Vecchio sproloquio riguardo i Progenie Terrestre Pura ed il loro esordio Promo 2011, con il duo già pronto a stupire con armi poco abitudinarie, intinte di fredda e “spaziale” eleganza. […]

Vecchio sproloquio riguardo i Progenie Terrestre Pura ed il loro esordio Promo 2011, con il duo già pronto a stupire con armi poco abitudinarie, intinte di fredda e “spaziale” eleganza.

Parlando sinceramente e aldilà di chissà quali fuorvianti interessi (mi hanno sempre infastidito le recensioni di cortesia) posso dirmi davvero entusiasta di questo Promo 2011, un prodotto che nasce con l’intento di stuzzicare etichette e nuovi ascoltatori tramite due brani non poco diversi tra loro. L’edizione fisica del cd sarà stata molto probabilmente affare per pochi, gli altri hanno potuto farsi un idea ed ascoltare la musica scaricando le due canzoni dai loro canali ufficiali (di questi tempi mi fa quasi strano spiegare dove e come andare a cercare musica online). Costruire una etichetta discografica è sempre stato un mio piccolo/grande sogno, mi è sempre piaciuto sondare la qualità di nuove e promettenti formazioni, lasciarsi guidare dall’istinto per poi poter “lanciare” una band verso il meritato “successo”; beh, se questa etichetta esistesse non avrei esitato un solo secondo nell’acquisire i diritti di quello che avrebbero prodotto in seguito (non a caso è arrivata puntuale l’Avantgarde Music per la stampa del più che fortunato debutto) . La musica dei Progenie Terrestre Pura aveva già in principio le idee chiare su cosa volere e su come fare per ottenerlo. Black metal sperimentale con un occhio di riguardo nei confronti della galassia là fuori, dilatato e “sognante”, con la presenza importante e non affatto secondaria dell’elettronica, autentica mossa “diversiva”, perfetta nel conferire organicità e spiccata atmosfera ad una musica che si presenta da subito abbastanza fredda e distaccata.
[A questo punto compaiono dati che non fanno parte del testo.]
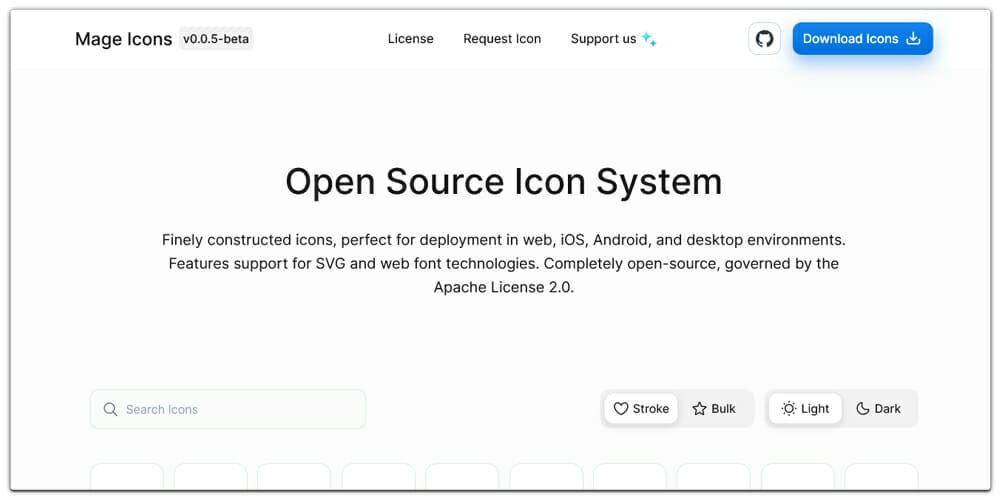Viewport: 1000px width, 500px height.
Task: Enable the Dark theme
Action: click(879, 409)
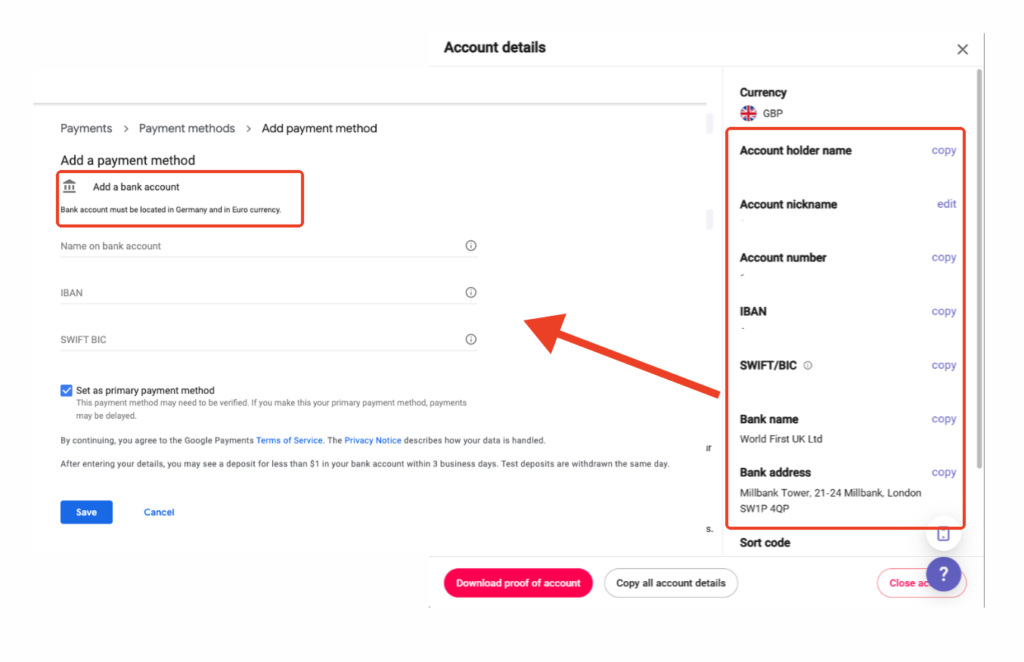Image resolution: width=1024 pixels, height=662 pixels.
Task: Click info icon beside Name on bank account
Action: click(471, 246)
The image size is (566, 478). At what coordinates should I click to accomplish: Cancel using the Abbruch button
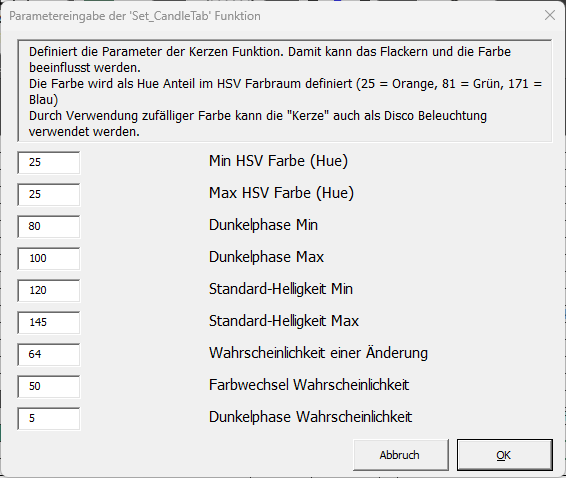click(401, 455)
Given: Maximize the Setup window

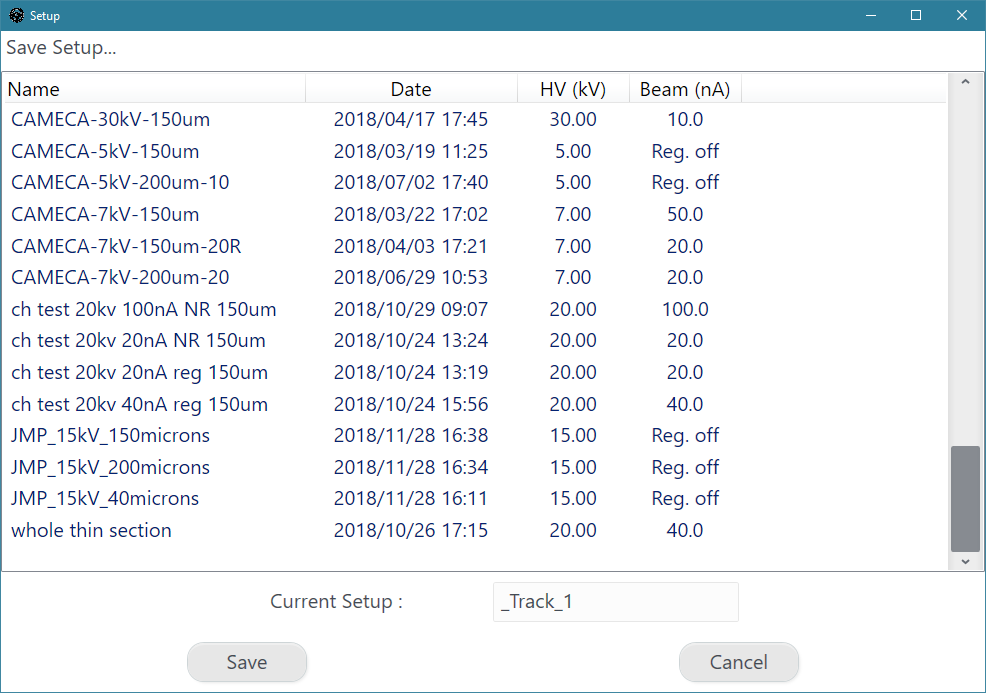Looking at the screenshot, I should click(916, 15).
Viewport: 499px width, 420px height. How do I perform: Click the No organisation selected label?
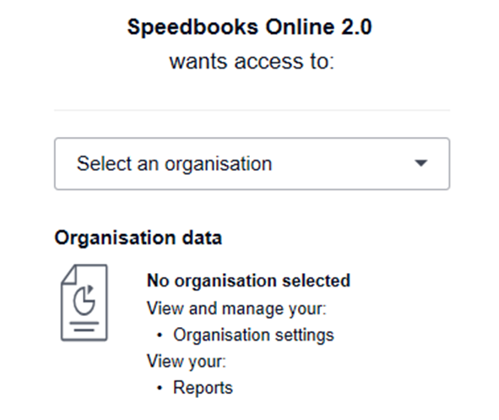249,281
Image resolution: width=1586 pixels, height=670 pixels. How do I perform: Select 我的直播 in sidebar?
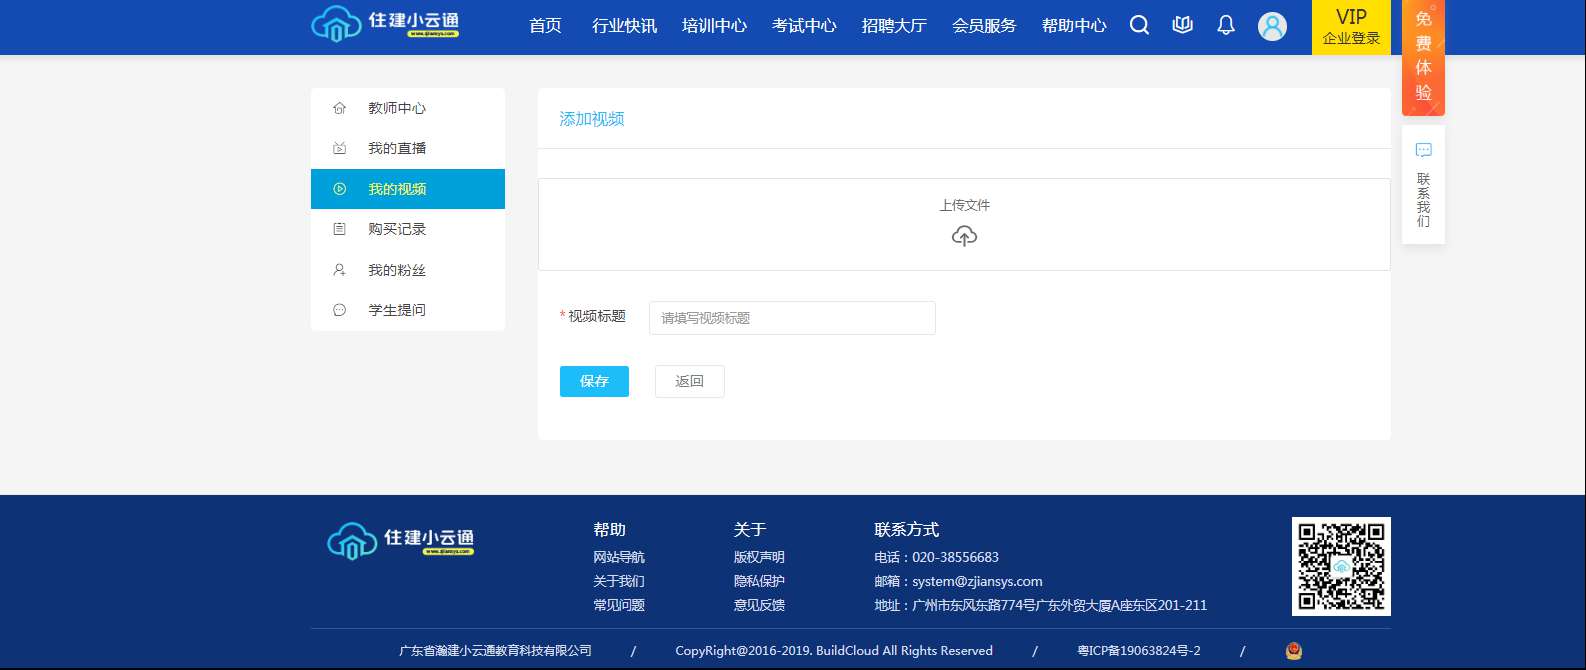[397, 148]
Il due pezzi presenti nel promo raggiungono entrambi i dieci minuti ma hanno il gran pregio di non fare pesare la loro lunghezza. Il primo ed autocelebrativo mostra il lato estremo e suadente dei nostri, le chitarre non sbagliano un solo passaggio e le vocals sono ottimamente inserite fra parti bisbigliate e altre più estreme (mi piace anche la scelta del cantato in italiano e spero che sia sempre usato in futuro). Le chitarre però non sono le sole ad incantare, la parte elettronica stupisce splendidamente offrendo situazioni lontane dalla semplice banalità che troppo spesso siamo soliti dare per scontata. Il risultato è davvero incredibile se si pensa che questa è la prima composizione creata dal duo. L’altra faccia porta il nome di Sinapsi Divelte, qui i Progenie Terrestre Pura danno sfogo alla loro anima tormentata, pregna di scura atmosfera e sperimentazione. Il brano è sicuramente più ostico del primo ma basterà solo un poco di pazienza per aspettare i sicuri frutti in arrivo. Il vuoto cosmico sarà pronto a colorarsi di continue immagini fra “voraci” parti di chitarra (ora melodiche, ora ritmate), ed un tappeto elettronico freddo e siderale. Vi assicuro che attribuire in modo semplice e sbrigativo un genere a questa canzone è cosa altamente difficile.

Se sia stato facile o faticoso creare queste due composizioni non lo so, so solo che un inizio del genere è già abbastanza ingombrante per il futuro (che poi sarà ancor più soddisfacente, allargando di fatto il continuum del pensiero), ma niente arriva per caso se si hanno bene in testa gli obiettivi.